## Instructions to follow
Find the line that contains "The image size is (542, 381)." in the entries below. Restate it and every line after it, word for word, with no pictures.

## Input
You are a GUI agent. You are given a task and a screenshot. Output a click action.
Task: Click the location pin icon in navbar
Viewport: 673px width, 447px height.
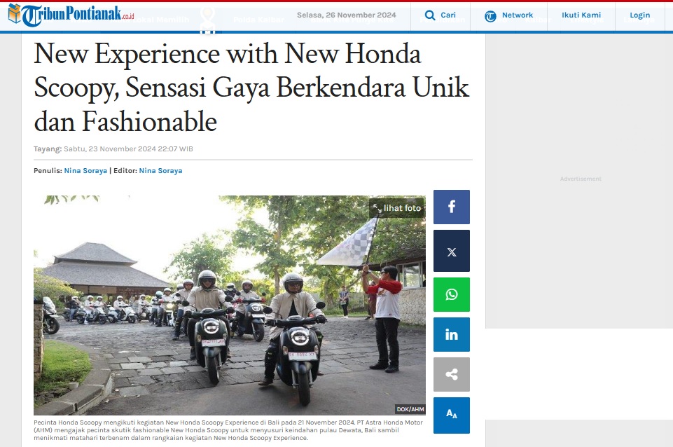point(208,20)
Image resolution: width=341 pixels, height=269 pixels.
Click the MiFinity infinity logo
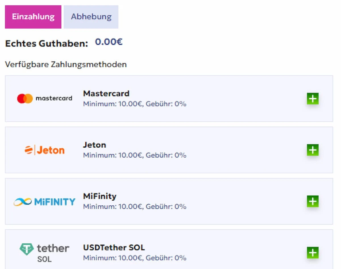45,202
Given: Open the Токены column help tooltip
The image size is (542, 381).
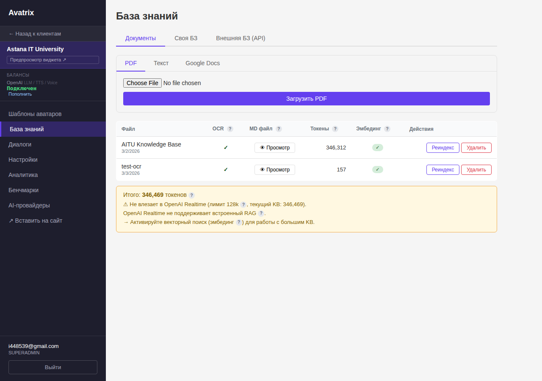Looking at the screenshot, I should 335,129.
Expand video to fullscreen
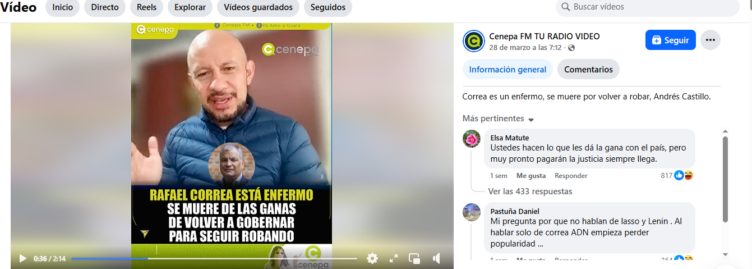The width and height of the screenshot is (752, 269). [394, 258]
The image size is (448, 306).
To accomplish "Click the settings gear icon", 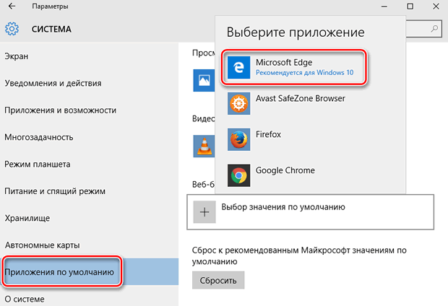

## The answer
The image size is (542, 381).
Looking at the screenshot, I should 335,129.
Expand video to fullscreen
The width and height of the screenshot is (752, 269). [394, 258]
The image size is (448, 306).
To accomplish "Click the settings gear icon", 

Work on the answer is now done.